Source excerpt:
************
Skip to main content

Extract structured data from HTML and XML like a boss.

Project description

NOTE: xextract is still under construction.

Extract structured data from HTML and XML like a boss.

xextract is simple enough for writing a one-line parser, yet powerful enough to be a part of a big project.

Features

  • Simple declarative style of parsers

  • Parsing of HTML and XML documents

  • Supports xpath and css selectors

  • Built-in self-validation to let you know when the structure of the website has changed

  • Speed - under the hood the library uses lxml library with compiled xpath selectors

Table of Contents

A little taste of it

# fetch the website
import requests
response = requests.get('https://www.linkedin.com/in/barackobama')

# parse like a boss
from xextract import Prefix, Group, String, Url
Prefix(css='#profile', children=[
    String(name='name', css='.full-name', quant=1),
    String(name='title', css='.title', quant=1),
    Group(name='jobs', css='#background-experience .section-item', quant='*', children=[
        String(name='title', css='h4', quant=1),
        String(name='company', css='h5', quant=1, attr='_all_text'),
        Url(name='company_url', css='h5 a', quant='?'),
        String(name='description', css='.description', quant='?')
    ])
]).parse(response.text, url=response.url)
************
Supplied records:
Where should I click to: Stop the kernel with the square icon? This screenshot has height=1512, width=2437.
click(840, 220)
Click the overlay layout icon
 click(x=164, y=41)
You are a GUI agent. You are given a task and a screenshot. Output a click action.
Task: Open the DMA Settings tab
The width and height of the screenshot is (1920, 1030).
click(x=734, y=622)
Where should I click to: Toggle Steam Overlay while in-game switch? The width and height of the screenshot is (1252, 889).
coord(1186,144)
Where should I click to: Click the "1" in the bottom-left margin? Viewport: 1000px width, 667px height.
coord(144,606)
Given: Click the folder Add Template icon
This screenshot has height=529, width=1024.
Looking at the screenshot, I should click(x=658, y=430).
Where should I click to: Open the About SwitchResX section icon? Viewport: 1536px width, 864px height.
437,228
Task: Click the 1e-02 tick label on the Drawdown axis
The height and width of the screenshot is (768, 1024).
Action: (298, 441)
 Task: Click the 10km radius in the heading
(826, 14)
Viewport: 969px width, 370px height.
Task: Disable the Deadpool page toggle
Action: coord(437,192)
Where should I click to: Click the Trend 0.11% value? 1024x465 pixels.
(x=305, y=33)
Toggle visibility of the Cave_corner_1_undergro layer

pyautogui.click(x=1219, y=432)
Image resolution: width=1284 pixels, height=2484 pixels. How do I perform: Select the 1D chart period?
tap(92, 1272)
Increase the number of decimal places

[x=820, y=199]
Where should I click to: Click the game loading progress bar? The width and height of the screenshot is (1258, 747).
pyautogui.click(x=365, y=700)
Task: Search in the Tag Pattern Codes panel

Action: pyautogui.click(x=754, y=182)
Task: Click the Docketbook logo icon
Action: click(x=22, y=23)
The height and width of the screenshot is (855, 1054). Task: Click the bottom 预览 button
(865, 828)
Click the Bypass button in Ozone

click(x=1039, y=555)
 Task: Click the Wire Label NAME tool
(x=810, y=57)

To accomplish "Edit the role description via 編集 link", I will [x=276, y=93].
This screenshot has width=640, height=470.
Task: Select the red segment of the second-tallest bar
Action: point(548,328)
************
Tasks to perform:
a) In the xextract project description, what library does xextract use under the hood for speed?
b) Say whether each statement agrees with the xextract project description, answering yes or no and quoting the words that decide it: (i) xextract supports both xpath and css selectors. (ii) xextract is presented as a finished project. (iii) xextract can parse only HTML documents.

Answers:
a) The lxml library, with compiled xpath selectors.

b)
(i) Yes: "Supports xpath and css selectors"
(ii) No: "NOTE: xextract is still under construction."
(iii) No: "Parsing of HTML and XML documents"